#### EXERCISE INSTRUCTIONS:
Reproduce the USB charger text below word for word, from its title to its final sentence.

USB Charger

Abstract

A USB charger comprises a power input, a microprocessor, a resistor network, and a USB port for charging electronic devices through the USB port. The USB charger defaults to provide 2000 mA when power is applied through the power input. When a device is detected at the USB port, it measures device current drain to determine if it is charging. If the device is charging, then it remains in the 2000 mA charging mode. If no current drain is detected, the power supply switches to 1000 mA. If the electronic device recognizes the proper charging network it will begin charging. When the microprocessor detects current drain, it leaves the charging network as is. If still no current drain is detected, the USB microprocessor will attempt the 500 mA charging current. If there is a current drain, it will leave the charging network as is. If no current drain is detected, then it indicates a fault and a LED flashes to indicate the fault.

Description

BACKGROUND-FIELD OF INVENTION

The present invention relates generally to electrical chargers for electronic devices. More specifically, the present invention relates to electrical chargers with microprocessor for electronic devices with universal serial buses.

BACKGROUND-DESCRIPTION OF RELATED ART

Most modern electronic devices use one or more internal batteries to provide the necessary power to operate the electronic devices. The batteries provide direct current to the electronic device. The internal battery may be either disposable or rechargeable. Disposable batteries require periodic replacement. Rechargeable batteries require periodic recharging from an external power source such as another battery, alternating current source, etc.

Most of the electronic devices recharge its internal rechargeable batteries through its universal serial bus (USB) port. USB ports are based on an industry wide standard and are commonly available. It is found virtually in all modern computers and electronic devices. The USB ports may be used to transfer data as well as to recharge the internal rechargeable batteries.

#### DATASET CONTENT:
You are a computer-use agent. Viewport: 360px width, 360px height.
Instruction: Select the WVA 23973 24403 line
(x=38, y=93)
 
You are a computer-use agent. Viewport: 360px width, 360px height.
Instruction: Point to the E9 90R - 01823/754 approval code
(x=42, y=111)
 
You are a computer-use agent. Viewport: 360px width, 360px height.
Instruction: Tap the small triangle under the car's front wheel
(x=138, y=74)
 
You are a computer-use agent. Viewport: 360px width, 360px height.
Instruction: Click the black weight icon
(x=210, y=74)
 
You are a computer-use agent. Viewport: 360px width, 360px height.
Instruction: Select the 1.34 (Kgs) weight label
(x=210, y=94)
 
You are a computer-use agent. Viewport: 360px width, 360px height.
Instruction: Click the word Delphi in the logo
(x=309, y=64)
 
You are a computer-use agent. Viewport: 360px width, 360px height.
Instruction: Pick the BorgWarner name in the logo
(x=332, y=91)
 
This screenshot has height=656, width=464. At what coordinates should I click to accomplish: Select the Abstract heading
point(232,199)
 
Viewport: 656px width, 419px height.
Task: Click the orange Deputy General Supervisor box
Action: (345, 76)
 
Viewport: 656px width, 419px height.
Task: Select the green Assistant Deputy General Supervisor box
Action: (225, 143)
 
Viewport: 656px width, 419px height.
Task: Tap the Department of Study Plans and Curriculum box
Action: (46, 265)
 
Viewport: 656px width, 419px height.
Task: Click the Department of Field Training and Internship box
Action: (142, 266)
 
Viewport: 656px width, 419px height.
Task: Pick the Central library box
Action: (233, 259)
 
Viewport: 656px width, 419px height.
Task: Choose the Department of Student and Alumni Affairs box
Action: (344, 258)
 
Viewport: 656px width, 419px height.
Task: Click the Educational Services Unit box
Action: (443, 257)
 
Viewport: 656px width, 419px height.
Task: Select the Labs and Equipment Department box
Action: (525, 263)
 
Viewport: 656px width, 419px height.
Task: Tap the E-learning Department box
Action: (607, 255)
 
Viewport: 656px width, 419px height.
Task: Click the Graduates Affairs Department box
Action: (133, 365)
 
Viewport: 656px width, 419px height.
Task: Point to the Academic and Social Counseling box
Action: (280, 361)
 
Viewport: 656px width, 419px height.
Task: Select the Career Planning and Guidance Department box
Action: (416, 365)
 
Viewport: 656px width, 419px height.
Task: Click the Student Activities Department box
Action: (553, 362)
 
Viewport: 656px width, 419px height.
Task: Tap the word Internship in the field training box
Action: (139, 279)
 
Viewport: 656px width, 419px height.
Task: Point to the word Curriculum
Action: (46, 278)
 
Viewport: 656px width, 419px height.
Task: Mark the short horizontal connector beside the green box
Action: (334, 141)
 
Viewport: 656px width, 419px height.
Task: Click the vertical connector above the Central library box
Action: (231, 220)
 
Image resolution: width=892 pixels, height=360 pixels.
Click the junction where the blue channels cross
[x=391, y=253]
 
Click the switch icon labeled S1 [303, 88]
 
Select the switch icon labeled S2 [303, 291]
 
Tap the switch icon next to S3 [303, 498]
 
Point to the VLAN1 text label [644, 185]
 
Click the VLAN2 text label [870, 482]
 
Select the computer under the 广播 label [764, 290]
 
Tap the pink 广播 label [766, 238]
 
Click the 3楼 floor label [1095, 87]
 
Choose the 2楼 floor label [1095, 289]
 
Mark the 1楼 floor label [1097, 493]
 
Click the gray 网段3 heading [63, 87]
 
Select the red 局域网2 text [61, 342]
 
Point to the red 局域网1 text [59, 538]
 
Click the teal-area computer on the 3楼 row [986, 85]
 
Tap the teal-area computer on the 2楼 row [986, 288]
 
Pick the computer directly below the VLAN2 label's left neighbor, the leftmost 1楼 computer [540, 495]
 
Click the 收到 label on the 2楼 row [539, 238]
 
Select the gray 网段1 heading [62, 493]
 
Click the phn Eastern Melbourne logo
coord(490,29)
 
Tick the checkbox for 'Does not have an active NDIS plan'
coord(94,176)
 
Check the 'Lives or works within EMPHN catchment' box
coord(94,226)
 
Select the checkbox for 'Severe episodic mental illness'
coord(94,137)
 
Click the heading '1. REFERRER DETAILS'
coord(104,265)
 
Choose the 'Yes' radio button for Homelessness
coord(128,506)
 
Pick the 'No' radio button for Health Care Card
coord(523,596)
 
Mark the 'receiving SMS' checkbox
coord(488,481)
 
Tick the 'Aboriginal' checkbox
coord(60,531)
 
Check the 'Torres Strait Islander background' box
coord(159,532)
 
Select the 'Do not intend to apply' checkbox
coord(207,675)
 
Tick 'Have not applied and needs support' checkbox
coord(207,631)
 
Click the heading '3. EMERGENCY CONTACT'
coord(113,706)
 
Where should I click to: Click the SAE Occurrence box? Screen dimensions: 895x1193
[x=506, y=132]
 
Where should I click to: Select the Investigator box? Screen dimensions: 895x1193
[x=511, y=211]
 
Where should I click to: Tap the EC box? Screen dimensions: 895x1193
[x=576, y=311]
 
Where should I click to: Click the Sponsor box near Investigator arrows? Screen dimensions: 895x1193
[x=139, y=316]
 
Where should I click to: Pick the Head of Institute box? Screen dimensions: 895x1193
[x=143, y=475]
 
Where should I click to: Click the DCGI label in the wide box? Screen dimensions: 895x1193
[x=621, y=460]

#### OUTPUT OF THE TASK:
USB Charger

Abstract

A USB charger comprises a power input, a microprocessor, a resistor network, and a USB port for charging electronic devices through the USB port. The USB charger defaults to provide 2000 mA when power is applied through the power input. When a device is detected at the USB port, it measures device current drain to determine if it is charging. If the device is charging, then it remains in the 2000 mA charging mode. If no current drain is detected, the power supply switches to 1000 mA. If the electronic device recognizes the proper charging network it will begin charging. When the microprocessor detects current drain, it leaves the charging network as is. If still no current drain is detected, the USB microprocessor will attempt the 500 mA charging current. If there is a current drain, it will leave the charging network as is. If no current drain is detected, then it indicates a fault and a LED flashes to indicate the fault.

Description

BACKGROUND-FIELD OF INVENTION

The present invention relates generally to electrical chargers for electronic devices. More specifically, the present invention relates to electrical chargers with microprocessor for electronic devices with universal serial buses.

BACKGROUND-DESCRIPTION OF RELATED ART

Most modern electronic devices use one or more internal batteries to provide the necessary power to operate the electronic devices. The batteries provide direct current to the electronic device. The internal battery may be either disposable or rechargeable. Disposable batteries require periodic replacement. Rechargeable batteries require periodic recharging from an external power source such as another battery, alternating current source, etc.

Most of the electronic devices recharge its internal rechargeable batteries through its universal serial bus (USB) port. USB ports are based on an industry wide standard and are commonly available. It is found virtually in all modern computers and electronic devices. The USB ports may be used to transfer data as well as to recharge the internal rechargeable batteries.